Stated task ▸
Please reproduce the items from the line with "Identify the location of the" to the line with "(336, 164).", substituting "Trip Booking Form" for "Travel Booking Form" and keeping everything else the same. Leave the pictures out of your answer.

Records for this exercise ▸
|---|
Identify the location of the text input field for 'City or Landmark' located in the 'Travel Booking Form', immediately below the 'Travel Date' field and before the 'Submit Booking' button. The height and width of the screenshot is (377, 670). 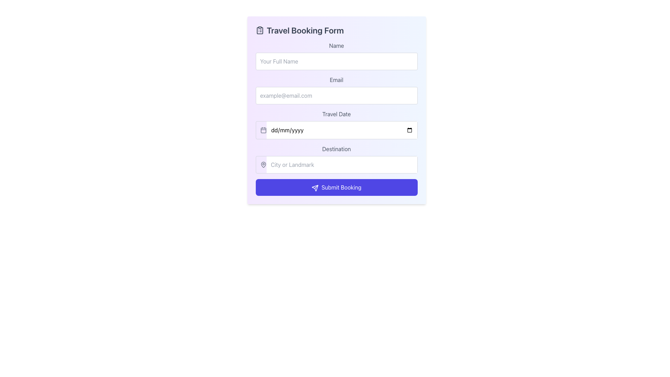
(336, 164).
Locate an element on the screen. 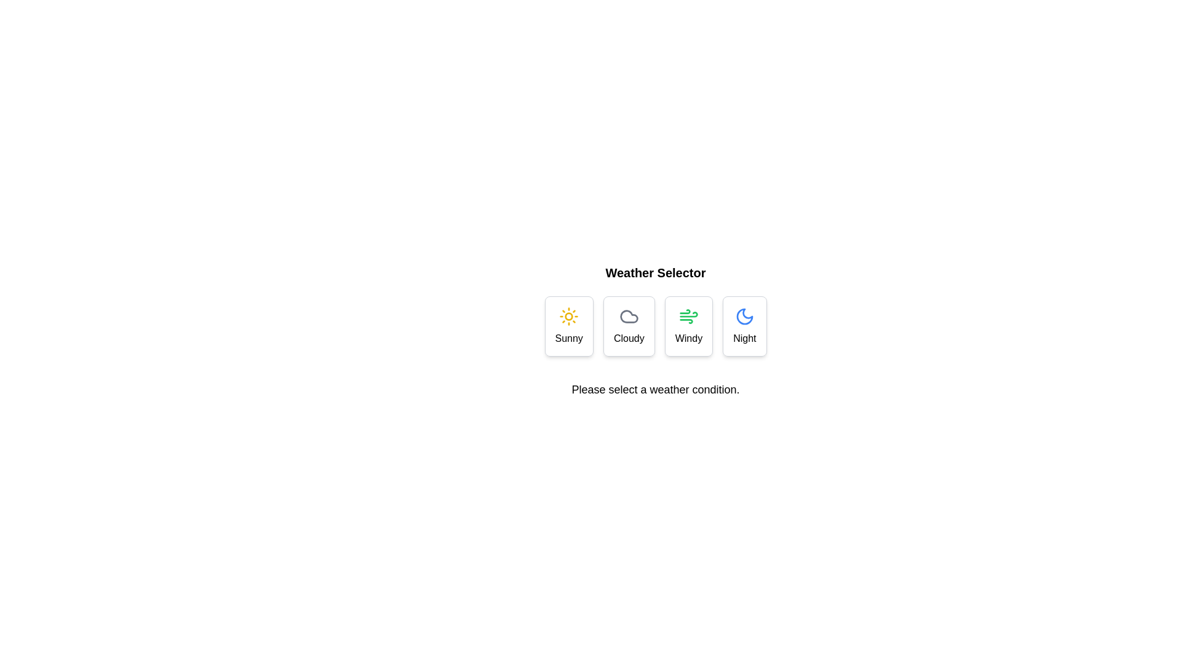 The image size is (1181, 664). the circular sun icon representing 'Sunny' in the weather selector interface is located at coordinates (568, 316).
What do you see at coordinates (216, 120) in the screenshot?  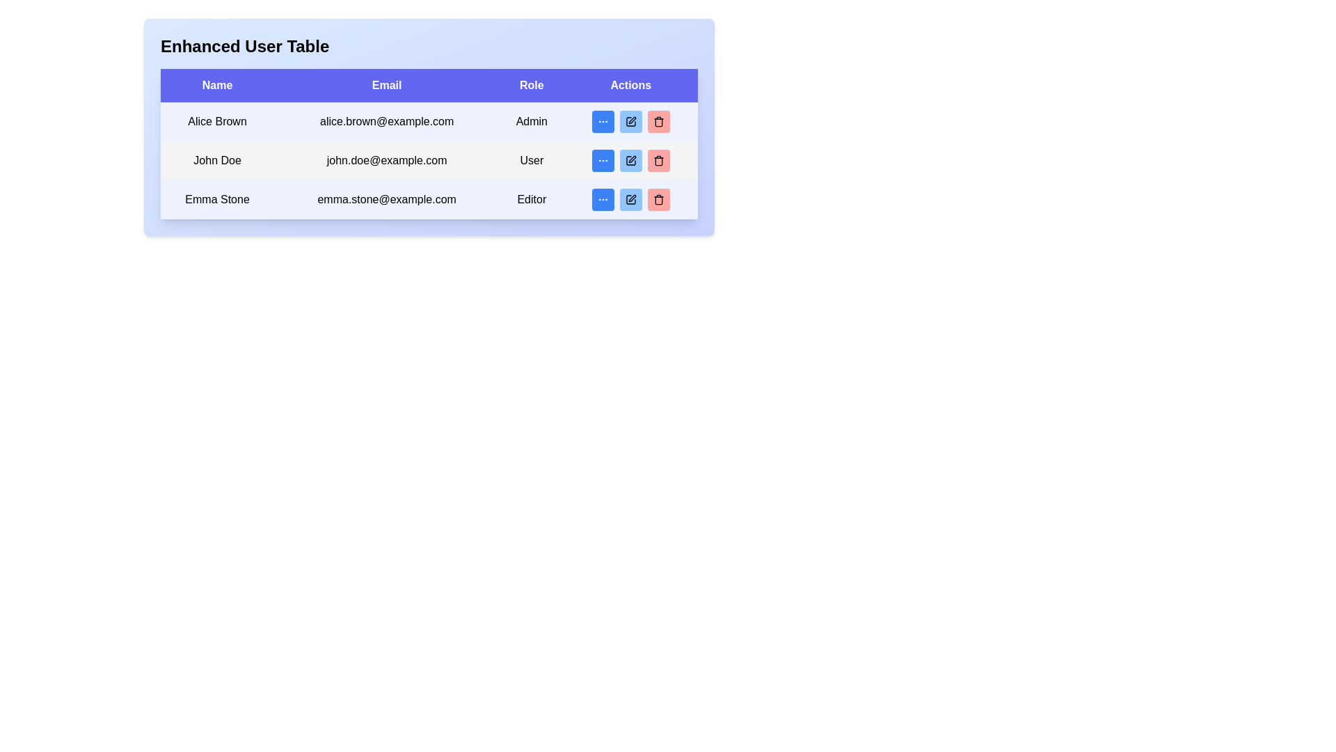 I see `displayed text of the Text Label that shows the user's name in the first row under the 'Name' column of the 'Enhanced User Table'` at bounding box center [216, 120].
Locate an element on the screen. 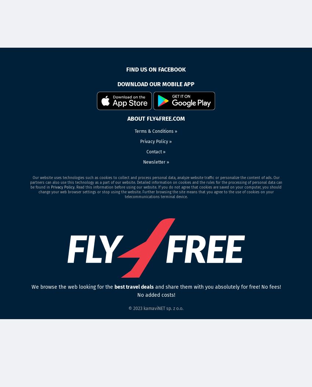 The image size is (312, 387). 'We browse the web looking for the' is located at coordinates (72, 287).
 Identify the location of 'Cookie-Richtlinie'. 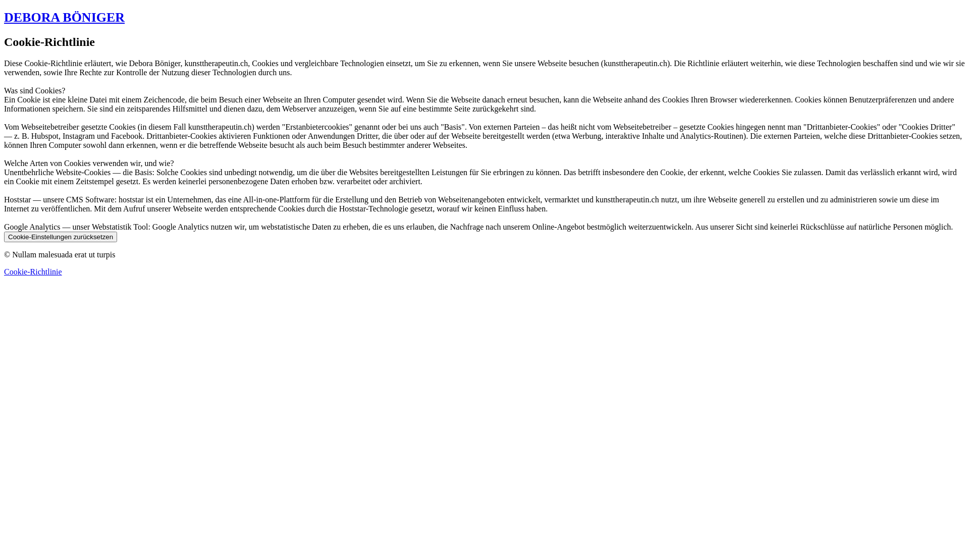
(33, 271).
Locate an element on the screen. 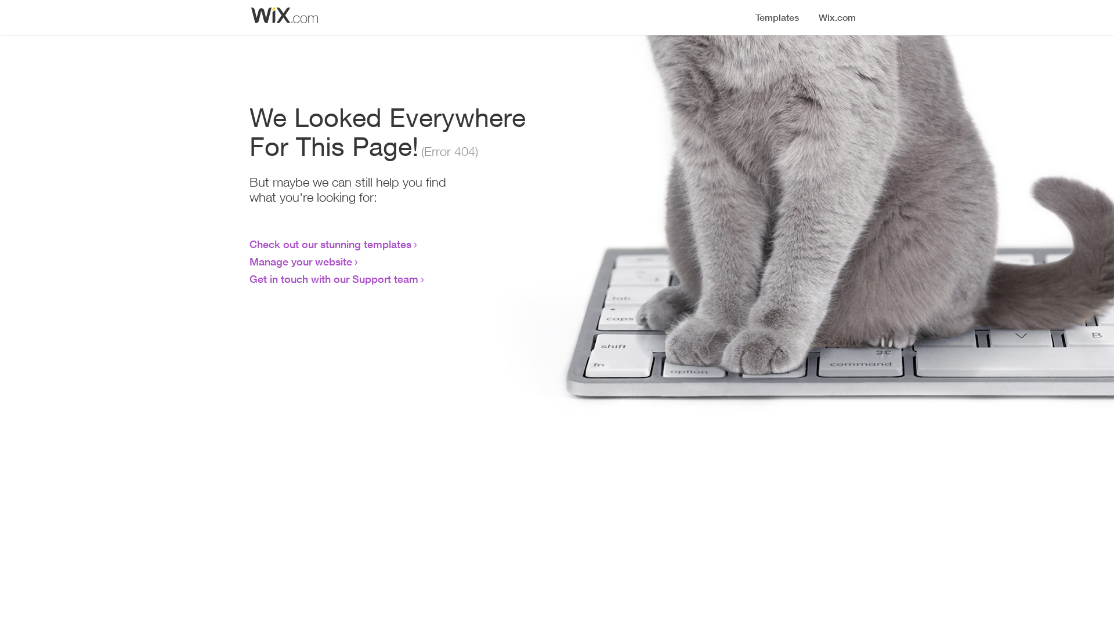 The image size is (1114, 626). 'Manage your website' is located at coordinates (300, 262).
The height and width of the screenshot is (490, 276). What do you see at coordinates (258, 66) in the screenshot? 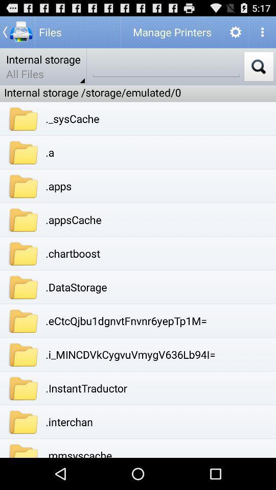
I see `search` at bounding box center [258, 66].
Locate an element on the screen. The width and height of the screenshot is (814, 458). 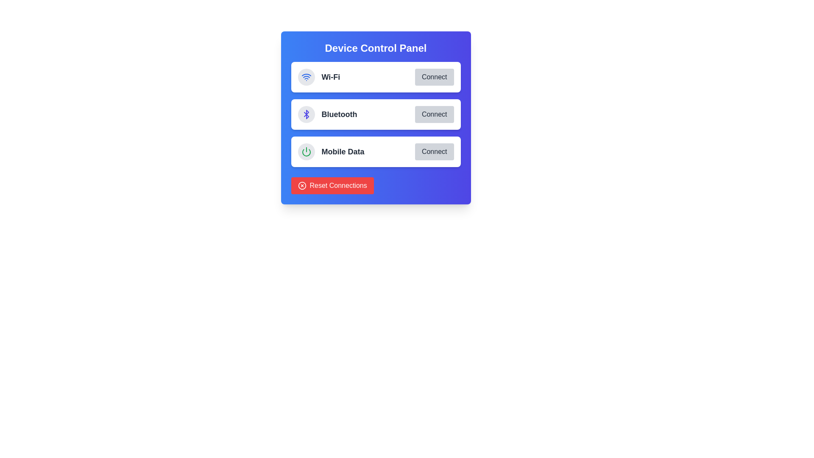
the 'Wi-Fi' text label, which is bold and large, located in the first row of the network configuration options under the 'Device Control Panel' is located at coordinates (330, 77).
|---|
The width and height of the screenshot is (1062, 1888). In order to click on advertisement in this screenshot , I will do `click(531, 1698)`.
|---|
The completed task ▸
Identify the location of the text input field for 'City or Landmark' located in the 'Trip Booking Form', immediately below the 'Travel Date' field and before the 'Submit Booking' button. The height and width of the screenshot is (377, 670). 
(336, 164).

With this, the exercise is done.